Charlène Cazenave a 28 ans. Sa famille est de Bayonne et Charlène vit actuellement à Bordeaux. Elle est française, née de père et de mère français, mais n’a pas de documents d’identité français (1).
De ce fait, elle ne peut pas obtenir de carte vitale, avoir un chéquier, cotiser pour sa retraite, s’inscrire à Pôle Emploi, passer le permis de conduire, sortir de France, s’abonner chez un opérateur téléphonique, se marier ou se pacser, ou tout simplement voter ! Charlène est condamnée à une vie d’apatride, privée de la plupart de ses droits fondamentaux.
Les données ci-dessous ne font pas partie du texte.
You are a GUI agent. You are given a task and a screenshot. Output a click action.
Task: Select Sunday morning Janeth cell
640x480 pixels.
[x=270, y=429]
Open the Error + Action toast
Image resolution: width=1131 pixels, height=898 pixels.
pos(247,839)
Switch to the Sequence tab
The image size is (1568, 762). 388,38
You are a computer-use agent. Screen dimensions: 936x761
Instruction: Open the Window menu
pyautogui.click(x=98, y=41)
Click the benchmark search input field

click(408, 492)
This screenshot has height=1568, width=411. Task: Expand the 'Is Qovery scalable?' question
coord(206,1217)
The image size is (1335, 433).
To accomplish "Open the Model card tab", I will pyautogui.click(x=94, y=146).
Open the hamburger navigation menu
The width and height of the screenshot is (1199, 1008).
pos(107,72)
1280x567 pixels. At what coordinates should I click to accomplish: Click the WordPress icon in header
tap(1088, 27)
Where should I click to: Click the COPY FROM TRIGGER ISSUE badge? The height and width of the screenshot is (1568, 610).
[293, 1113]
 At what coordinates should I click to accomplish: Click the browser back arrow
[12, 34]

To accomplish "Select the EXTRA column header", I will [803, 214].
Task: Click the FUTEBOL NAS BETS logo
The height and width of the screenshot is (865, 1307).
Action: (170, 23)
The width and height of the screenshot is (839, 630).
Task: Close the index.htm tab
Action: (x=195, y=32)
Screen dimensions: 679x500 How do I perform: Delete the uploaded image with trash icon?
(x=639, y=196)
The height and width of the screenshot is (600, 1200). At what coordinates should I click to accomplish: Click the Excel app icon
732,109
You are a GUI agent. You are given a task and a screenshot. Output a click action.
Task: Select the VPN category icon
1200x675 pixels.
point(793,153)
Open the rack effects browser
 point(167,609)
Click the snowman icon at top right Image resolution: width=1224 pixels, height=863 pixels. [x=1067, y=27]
Suite à des erreurs dans son acte de naissance délivré par les autorités camerounaises (Charlène est née au Cameroun), elle a dû parcourir un véritable marathon judiciaire et administratif d’une dizaine d’années pour enfin réussir, en 2017, à ce que le Tribunal de grande instance de Bayonne fasse enfin établir un acte de reconnaissance modificatif, permettant à Charlène d’adresser une nouvelle demande de certificat de nationalité française. Malgré cela le marathon a continué, jusqu’en septembre 2019 où le tribunal de grande instance de Bordeaux a sollicité que des vérifications soient faites avant de délivrer ce fameux certificat de nationalité française.